Every now and then, I’m hit with a pang of longing for a special place.

Not necessarily a wanderlust, although these places are usually far away from where I am now. It’s a craving for a place that was familiar to me. None of these places were “mine,” but the yearning to return to them is strong. Stronger than the feelings of missing the people I associate with those places.

For instance, I was just sitting here, behaving, when my mind wandered quite mischievously to the kitchen at my ex-boyfriend’s parents’ house. Before it could start to feel at home within those cheery, yellow walls, I hastily retreated. Flooded with guilt, I admonished myself for having a rosy daydream in someone else’s kitchen — as if the current inhabitants could somehow feel my ghost in their space.

I wonder if they do. My memory is so powerful, it certainly feels possible that my astral body could very well pull up a chair and watch the garden out the window. If that is true, then I will make myself a guest in the memory of this place. I’ll pause to straighten the haphazard stacks of mismatched dishes in the cupboard. Maybe I’ll even help myself to an organic yogurt in the fridge.

In my dreams, there are really only two places I visit: my old high school, and my Grandma’s house. The former was a place I never really paid much attention to, funny enough. When my subconscious goes back to school, details get muddled. The layout gets confused. I find myself getting frustrated in my dreams, trying to remember my way around what feels like an M.C. Escher recreation of the place I know as well as the back of my hand. Or once did.

In contrast, I can conjure up every fiber of carpet in my Grandmother’s old house, even fast asleep. I think that’s the place my brain longs to visit the most. It’s been years since she’s lived there, but my mind hasn’t truly let her leave. When I think of “Grandma,” of course I imagine the yellow triangle house with the patio out back. The wood paintings of birds right inside the door, the way we’d all wedge ourselves into the tiny TV room to watch Unsolved Mysteries with Grandpa in his blue chair. As kids, we’d begrudgingly arrange ourselves on the lowest steps of the staircase to take group photos together. The green upstairs bathroom, the mysterious laundry chute door, the hidden pantry in the basement. The longer I let my imagination dwell in this space, the more it hurts my heart.
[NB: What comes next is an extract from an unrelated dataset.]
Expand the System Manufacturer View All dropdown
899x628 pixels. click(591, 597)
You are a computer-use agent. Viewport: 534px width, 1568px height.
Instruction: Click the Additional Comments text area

I know I’ll never go back there, any more than I can sneak back in to Vestal High School, or invite myself into the kitchen of my old flame. I’ll never fall asleep in the pink bedroom of my first home in New York City. No more candle-lit baths in the roomy bathroom of my Harlem home. I’ll never really explore the attic of my college apartment off the park, or sit on the balcony to watch the moon in my sleeping bag, like I did on the night of the lunar eclipse.

And now, I start to worry about my current homey place. I thought these other places would last forever. Sure, the high school routine was exhausting, but it was safe and predictable. I always felt welcomed in that kitchen. Grandma’s house was like the mecca of familial comfort. I never, at the time, imagined being exiled from these spaces: banished without hope for return. I fervently scan the outline of the cupboards in my kitchen: I had better remember these well, because someday, I may long for this space, too. 

I actually had a dream that I let myself in to my Grandmother’s house. It was empty, but still kept up the way she had it. I knew she wasn’t there, but it was unchanged, even though she hasn’t lived there in years. I crept into the side TV room and lay down on the couch, where I could see my Grandfather’s framed Navy photo and the delicate lacy curtains in the front kitchen window. And then, in my dream, I remembered this wasn’t her home anymore. I tried to force myself to unsee the subtle floral wallpaper and gleaming wood floors. I pushed myself off the couch and out the side door, running to the base of the driveway, in hopes that I wouldn’t get caught trespassing. A grey wolf appeared silently behind me and followed me to the end of the street.

 

They say that wolves in dreams are a sign of facing a fear, and are a sign of wisdom and healing. I think the fear is definitely a fear of loss, of change. A fear that special places will lose their meaning, once I can’t go anymore. Maybe the wolf was there to bring me the wisdom that nobody can evict me from my special places, in my memory. Or to heal from the hurt of feeling cast out from these special places. At least I can still visit in dreams, though.